中部徳洲会病院は沖縄市消防本部と、救急搬送の受け入れやドクターカーの運用などを通じ、緊密な関係を築いてきた。A1ソース結成は同消防本部の松田係長の「より連携を強化したい」という思いで実現。松田係長は「私自身が後輩を指導する立場になり、スキルアップの必要性を感じ、メディカルラリーに参加してみたいとも考えていました」と振り返る。
また、参加することで「講義やテキストを通じて得た知識が現場で使えるものになる」と学習効果の高さも指摘する。

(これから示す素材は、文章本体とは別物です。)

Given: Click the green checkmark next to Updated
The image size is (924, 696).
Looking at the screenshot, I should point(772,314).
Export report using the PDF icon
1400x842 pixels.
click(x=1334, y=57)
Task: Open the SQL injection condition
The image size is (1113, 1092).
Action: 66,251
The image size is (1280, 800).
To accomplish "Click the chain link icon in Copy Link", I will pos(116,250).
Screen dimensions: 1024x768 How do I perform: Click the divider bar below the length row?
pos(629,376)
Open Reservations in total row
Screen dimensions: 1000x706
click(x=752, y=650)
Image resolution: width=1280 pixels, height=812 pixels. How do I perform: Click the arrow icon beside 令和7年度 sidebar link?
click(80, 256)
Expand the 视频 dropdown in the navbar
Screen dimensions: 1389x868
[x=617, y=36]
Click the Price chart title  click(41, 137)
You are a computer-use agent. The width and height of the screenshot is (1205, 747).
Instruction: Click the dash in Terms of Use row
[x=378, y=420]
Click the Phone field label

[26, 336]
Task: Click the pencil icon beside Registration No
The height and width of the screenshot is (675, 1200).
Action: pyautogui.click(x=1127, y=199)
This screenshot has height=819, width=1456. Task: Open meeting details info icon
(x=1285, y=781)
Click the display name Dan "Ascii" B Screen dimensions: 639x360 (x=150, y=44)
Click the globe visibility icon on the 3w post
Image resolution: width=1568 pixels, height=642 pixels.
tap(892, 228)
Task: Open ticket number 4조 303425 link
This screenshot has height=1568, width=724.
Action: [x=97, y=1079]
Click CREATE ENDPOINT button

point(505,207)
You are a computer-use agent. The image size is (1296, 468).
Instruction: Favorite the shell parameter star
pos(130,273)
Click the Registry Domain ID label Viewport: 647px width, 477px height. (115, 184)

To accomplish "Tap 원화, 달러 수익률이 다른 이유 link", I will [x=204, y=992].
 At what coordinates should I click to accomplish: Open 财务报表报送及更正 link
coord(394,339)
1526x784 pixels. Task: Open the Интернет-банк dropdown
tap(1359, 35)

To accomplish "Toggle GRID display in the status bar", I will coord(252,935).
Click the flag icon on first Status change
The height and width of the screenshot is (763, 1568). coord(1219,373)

仲松・消防士長は「初参加した福岡大会では力不足を感じましたが、参加を重ねるごとに多様なケースに対応できるようになってきました。優勝できて嬉しい」と喜びの声を上げる。
日頃鍛えたチームワークを発揮
2020年2月23日には第1回琉球メディカルラリーを中部徳洲会病院が主催する。会場は同院とその周辺施設。同院に入職する以前に福岡大会で運営スタッフとして競技シナリオづくりを担当していた村上大道・集中治療部医長や、友利医師が中心となって開催に向け準備を進めている(参加チームの公募は終了)。